* Record set *
╭──

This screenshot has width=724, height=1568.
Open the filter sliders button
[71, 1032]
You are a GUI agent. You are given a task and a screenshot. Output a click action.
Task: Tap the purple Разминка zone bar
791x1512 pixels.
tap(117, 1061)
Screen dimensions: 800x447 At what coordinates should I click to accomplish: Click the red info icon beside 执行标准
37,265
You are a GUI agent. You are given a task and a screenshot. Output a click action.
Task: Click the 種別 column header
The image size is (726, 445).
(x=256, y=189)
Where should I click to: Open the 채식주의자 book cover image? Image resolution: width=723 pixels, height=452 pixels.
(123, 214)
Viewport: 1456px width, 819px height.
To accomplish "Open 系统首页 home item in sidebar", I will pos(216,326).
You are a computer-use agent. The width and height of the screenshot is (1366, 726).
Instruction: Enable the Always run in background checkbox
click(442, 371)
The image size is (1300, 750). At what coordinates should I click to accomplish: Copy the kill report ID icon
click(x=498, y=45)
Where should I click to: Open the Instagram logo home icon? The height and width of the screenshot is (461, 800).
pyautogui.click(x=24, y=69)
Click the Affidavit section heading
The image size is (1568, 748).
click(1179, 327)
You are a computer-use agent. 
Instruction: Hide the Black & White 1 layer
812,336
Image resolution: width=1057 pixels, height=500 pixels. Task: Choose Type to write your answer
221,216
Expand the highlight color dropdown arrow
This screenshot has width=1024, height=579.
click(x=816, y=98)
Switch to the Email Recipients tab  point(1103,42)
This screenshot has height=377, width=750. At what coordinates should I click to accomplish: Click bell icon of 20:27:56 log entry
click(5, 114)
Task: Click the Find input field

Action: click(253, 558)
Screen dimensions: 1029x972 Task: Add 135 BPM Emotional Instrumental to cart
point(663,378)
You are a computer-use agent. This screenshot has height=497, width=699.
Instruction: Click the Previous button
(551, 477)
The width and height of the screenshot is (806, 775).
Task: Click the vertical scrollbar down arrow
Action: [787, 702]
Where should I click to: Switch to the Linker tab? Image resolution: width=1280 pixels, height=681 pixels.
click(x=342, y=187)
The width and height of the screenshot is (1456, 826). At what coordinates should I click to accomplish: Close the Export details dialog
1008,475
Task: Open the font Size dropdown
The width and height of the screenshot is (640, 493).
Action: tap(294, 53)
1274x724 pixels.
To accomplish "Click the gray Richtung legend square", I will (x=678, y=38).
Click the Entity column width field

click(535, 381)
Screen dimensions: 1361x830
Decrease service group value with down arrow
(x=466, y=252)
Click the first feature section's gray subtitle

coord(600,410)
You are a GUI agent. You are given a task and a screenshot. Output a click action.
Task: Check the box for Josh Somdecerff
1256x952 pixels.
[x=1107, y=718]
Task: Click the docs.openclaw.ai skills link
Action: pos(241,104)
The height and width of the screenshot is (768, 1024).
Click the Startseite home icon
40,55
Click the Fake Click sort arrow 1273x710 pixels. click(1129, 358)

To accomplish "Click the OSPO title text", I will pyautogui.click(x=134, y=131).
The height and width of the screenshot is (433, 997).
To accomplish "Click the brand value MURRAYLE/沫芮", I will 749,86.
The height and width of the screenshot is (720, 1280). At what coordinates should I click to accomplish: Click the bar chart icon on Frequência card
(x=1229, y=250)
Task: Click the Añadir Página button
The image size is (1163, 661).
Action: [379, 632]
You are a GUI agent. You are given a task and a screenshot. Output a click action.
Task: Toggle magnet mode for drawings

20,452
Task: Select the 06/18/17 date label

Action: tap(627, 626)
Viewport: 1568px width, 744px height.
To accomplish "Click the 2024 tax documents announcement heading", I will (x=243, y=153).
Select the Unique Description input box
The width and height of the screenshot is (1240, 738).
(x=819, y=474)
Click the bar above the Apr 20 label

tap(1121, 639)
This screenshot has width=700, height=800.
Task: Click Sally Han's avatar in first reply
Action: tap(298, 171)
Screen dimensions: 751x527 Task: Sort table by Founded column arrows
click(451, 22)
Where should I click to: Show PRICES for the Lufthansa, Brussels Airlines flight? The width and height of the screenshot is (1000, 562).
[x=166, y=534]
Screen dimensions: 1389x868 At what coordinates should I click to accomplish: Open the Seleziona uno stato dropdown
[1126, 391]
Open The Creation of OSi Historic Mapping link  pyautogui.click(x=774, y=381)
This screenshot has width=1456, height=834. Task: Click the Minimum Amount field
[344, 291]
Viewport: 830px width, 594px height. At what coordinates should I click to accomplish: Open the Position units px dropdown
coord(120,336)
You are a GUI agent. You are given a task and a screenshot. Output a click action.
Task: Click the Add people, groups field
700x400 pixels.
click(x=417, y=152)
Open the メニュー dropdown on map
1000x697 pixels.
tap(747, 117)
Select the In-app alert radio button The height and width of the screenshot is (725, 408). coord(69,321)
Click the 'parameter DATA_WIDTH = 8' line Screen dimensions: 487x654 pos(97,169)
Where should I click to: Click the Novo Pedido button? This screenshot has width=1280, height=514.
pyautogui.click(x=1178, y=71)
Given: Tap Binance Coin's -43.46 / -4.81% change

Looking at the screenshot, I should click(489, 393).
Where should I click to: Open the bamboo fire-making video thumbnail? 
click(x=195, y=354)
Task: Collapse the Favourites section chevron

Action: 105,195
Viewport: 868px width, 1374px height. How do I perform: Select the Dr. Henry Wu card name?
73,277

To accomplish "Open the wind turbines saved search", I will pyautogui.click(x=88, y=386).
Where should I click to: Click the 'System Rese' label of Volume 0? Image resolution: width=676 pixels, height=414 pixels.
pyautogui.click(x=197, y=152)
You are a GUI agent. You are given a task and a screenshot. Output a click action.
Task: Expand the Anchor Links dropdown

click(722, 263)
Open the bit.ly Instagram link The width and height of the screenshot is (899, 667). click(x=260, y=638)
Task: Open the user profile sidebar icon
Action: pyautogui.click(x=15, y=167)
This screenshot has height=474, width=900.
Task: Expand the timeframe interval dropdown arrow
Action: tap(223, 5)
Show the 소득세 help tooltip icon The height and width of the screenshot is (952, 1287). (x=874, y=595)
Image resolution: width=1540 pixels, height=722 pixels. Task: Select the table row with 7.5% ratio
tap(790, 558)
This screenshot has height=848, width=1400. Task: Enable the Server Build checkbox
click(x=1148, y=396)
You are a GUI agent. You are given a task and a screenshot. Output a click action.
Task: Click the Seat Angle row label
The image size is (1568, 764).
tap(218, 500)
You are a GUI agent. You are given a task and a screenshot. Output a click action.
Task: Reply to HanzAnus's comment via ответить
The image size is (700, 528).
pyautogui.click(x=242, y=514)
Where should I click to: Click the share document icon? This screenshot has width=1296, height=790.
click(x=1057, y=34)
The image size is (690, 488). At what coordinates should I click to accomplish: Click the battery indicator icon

╰──

* About this exercise *
Within the data above, find the lines that contain the word "computer" and copy each of them.

* Response *
You are a computer-use agent. The width and height of the screenshot is (1366, 726).
You are a computer-use agent. 
You are a computer-use agent. This screenshot has height=497, width=699.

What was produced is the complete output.